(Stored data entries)
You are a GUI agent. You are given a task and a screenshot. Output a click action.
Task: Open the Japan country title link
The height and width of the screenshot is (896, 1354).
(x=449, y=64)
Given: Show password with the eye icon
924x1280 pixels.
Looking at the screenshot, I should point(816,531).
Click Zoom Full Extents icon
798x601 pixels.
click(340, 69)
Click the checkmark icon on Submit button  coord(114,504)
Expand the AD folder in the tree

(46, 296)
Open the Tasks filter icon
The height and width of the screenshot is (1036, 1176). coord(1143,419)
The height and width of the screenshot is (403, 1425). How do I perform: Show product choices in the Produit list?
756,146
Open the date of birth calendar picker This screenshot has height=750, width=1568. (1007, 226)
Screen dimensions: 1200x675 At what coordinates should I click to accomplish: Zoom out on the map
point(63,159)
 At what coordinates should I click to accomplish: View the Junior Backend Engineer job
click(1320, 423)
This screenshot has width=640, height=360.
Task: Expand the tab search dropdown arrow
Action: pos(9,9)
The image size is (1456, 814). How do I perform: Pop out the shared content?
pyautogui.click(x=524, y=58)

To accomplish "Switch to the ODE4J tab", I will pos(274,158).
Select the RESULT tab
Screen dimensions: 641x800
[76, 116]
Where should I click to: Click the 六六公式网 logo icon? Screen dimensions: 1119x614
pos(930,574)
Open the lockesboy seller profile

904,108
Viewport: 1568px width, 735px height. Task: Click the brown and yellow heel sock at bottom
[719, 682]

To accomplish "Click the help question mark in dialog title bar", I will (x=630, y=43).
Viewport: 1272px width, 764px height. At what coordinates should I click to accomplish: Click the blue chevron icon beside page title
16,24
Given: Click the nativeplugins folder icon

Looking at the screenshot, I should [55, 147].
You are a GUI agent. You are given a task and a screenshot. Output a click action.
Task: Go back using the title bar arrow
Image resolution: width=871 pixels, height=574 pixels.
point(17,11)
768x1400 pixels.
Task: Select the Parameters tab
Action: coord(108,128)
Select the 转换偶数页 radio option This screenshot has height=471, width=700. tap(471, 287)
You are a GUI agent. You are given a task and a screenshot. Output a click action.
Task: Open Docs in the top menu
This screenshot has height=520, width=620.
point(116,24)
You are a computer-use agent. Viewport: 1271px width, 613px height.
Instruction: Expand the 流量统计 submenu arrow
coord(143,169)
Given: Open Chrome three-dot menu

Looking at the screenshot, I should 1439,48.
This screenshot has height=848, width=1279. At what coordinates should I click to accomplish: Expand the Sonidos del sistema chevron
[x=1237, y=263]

- [TASK TO COMPLETE]: Could you repeat every record above exactly as it is written?

- [ANSWER TO THIS EXERCISE]:
You are a GUI agent. You are given a task and a screenshot. Output a click action.
Task: Open the Japan country title link
The height and width of the screenshot is (896, 1354).
(x=449, y=64)
Given: Show password with the eye icon
924x1280 pixels.
Looking at the screenshot, I should point(816,531).
Click Zoom Full Extents icon
798x601 pixels.
click(340, 69)
Click the checkmark icon on Submit button  coord(114,504)
Expand the AD folder in the tree

(46, 296)
Open the Tasks filter icon
The height and width of the screenshot is (1036, 1176). coord(1143,419)
The height and width of the screenshot is (403, 1425). How do I perform: Show product choices in the Produit list?
756,146
Open the date of birth calendar picker This screenshot has height=750, width=1568. (1007, 226)
Screen dimensions: 1200x675 At what coordinates should I click to accomplish: Zoom out on the map
point(63,159)
 At what coordinates should I click to accomplish: View the Junior Backend Engineer job
click(1320, 423)
This screenshot has width=640, height=360.
Task: Expand the tab search dropdown arrow
Action: pos(9,9)
The image size is (1456, 814). How do I perform: Pop out the shared content?
pyautogui.click(x=524, y=58)

To accomplish "Switch to the ODE4J tab", I will pos(274,158).
Select the RESULT tab
Screen dimensions: 641x800
[76, 116]
Where should I click to: Click the 六六公式网 logo icon? Screen dimensions: 1119x614
pos(930,574)
Open the lockesboy seller profile

904,108
Viewport: 1568px width, 735px height. Task: Click the brown and yellow heel sock at bottom
[719, 682]

To accomplish "Click the help question mark in dialog title bar", I will (x=630, y=43).
Viewport: 1272px width, 764px height. At what coordinates should I click to accomplish: Click the blue chevron icon beside page title
16,24
Given: Click the nativeplugins folder icon

Looking at the screenshot, I should [55, 147].
You are a GUI agent. You are given a task and a screenshot. Output a click action.
Task: Go back using the title bar arrow
Image resolution: width=871 pixels, height=574 pixels.
point(17,11)
768x1400 pixels.
Task: Select the Parameters tab
Action: coord(108,128)
Select the 转换偶数页 radio option This screenshot has height=471, width=700. tap(471, 287)
You are a GUI agent. You are given a task and a screenshot. Output a click action.
Task: Open Docs in the top menu
This screenshot has height=520, width=620.
point(116,24)
You are a computer-use agent. Viewport: 1271px width, 613px height.
Instruction: Expand the 流量统计 submenu arrow
coord(143,169)
Given: Open Chrome three-dot menu

Looking at the screenshot, I should 1439,48.
This screenshot has height=848, width=1279. At what coordinates should I click to accomplish: Expand the Sonidos del sistema chevron
[x=1237, y=263]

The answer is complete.